Extend the opinion piece on the island's traffic congestion and car dealerships, starting right after its final sentence.

| Selected excerpt |

-----

Every morning and evening tells the truth. Bumper-to-bumper traffic. Engines idling. Time wasted. Productivity drained. Stress normalized. People sitting in metal boxes, inching forward on roads that were never designed to handle this level of volume.
And now, suddenly, we hear talk from government broadcasts about flyovers and tunnel systems, massive infrastructure projects meant to “solve” congestion.
Let’s be real.
You don’t pour more concrete on a problem you created through excess and expect it to magically disappear. That’s not strategy, that’s reaction.
Here’s the contradiction nobody wants to address:
At the exact same time, the government is acknowledging congestion as a serious issue, and car dealerships across the island are aggressively advertising more vehicles. Every day. Every scroll. Every platform.
Buy this.
Upgrade that.
Drive the future.
Go electric.
It’s a nonstop push.
So which is it?
Is congestion a crisis—or is it business as usual?
Because you cannot claim urgency on one hand and fuel the exact same problem on the other. That’s not governance. That’s performance. A circus disguised as policy.
Let’s go deeper.
Who approved the influx of dealerships?
Who allowed the continuous importation of vehicles?

-----

| Source material |
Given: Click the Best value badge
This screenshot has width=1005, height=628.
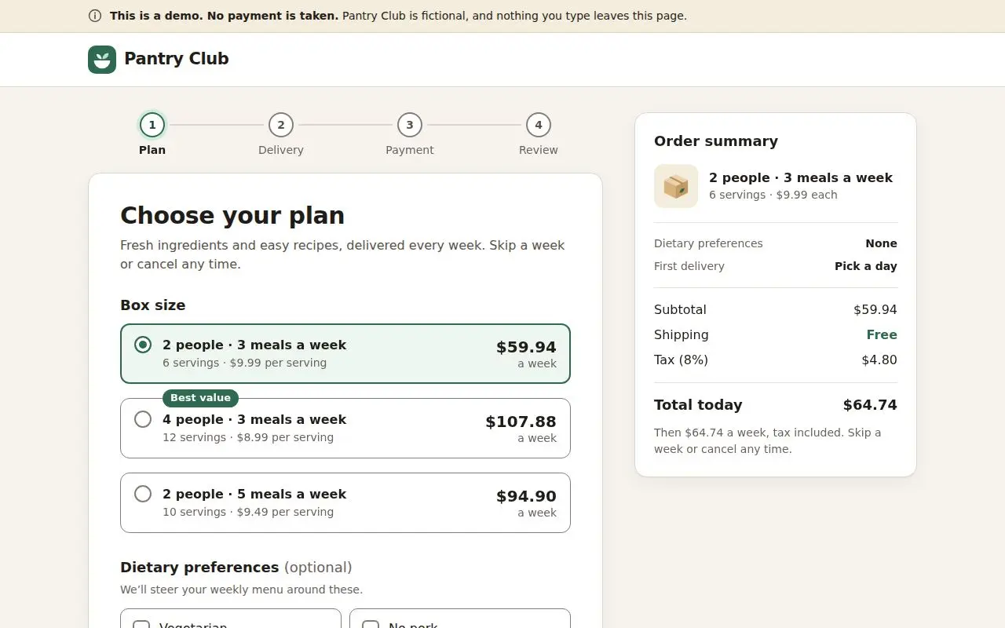Looking at the screenshot, I should pyautogui.click(x=200, y=398).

-----

| The answer |
Who pushed the electric vehicle agenda without first addressing spatial limitations, infrastructure capacity, and long-term sustainability?
The government did.
So now we’re watching the same authority attempt to “fix” a problem it engineered, while the pipeline feeding that problem remains wide open.
That’s the part that should concern every thinking citizen.
Because if the root isn’t touched, the problem doesn’t go away; it multiplies.
You don’t solve congestion by building flyovers while simultaneously increasing the number of cars on the road. That’s like trying to empty a bucket while the tap is still running at full blast.
And let’s talk about the silence from dealerships.
Not a single slowdown.
Not a single sign of restraint.
Not a single acknowledgment that the island may be reaching capacity.
Because from a business perspective, more cars equal more profit.
But from a national perspective?
More cars equal more congestion, more pressure on infrastructure, more environmental strain, and less quality of life.
So again, where is the alignment?
This is where the mask slips.
Because what we’re seeing isn’t a coordinated national strategy. It’s fragmented decision-making where one hand ignores what the other is doing, and the public is left to absorb the consequences.
And the most dangerous part?
It’s being normalized.
People are adjusting to dysfunction instead of questioning it.
Sitting in traffic for hours has become routine.
Wasting fuel has become accepted.
Losing time has become expected.
But it shouldn’t be.
This isn’t just about roads. This is about direction. Vision. Accountability.
If Barbados is serious about addressing congestion, then the conversation must shift from surface-level solutions to root-level accountability.
That means asking uncomfortable questions:
  • Will there be limits on vehicle imports?
  • Will there be regulation on dealership expansion?
  • Will there be a genuine investment in efficient and reliable public transportation?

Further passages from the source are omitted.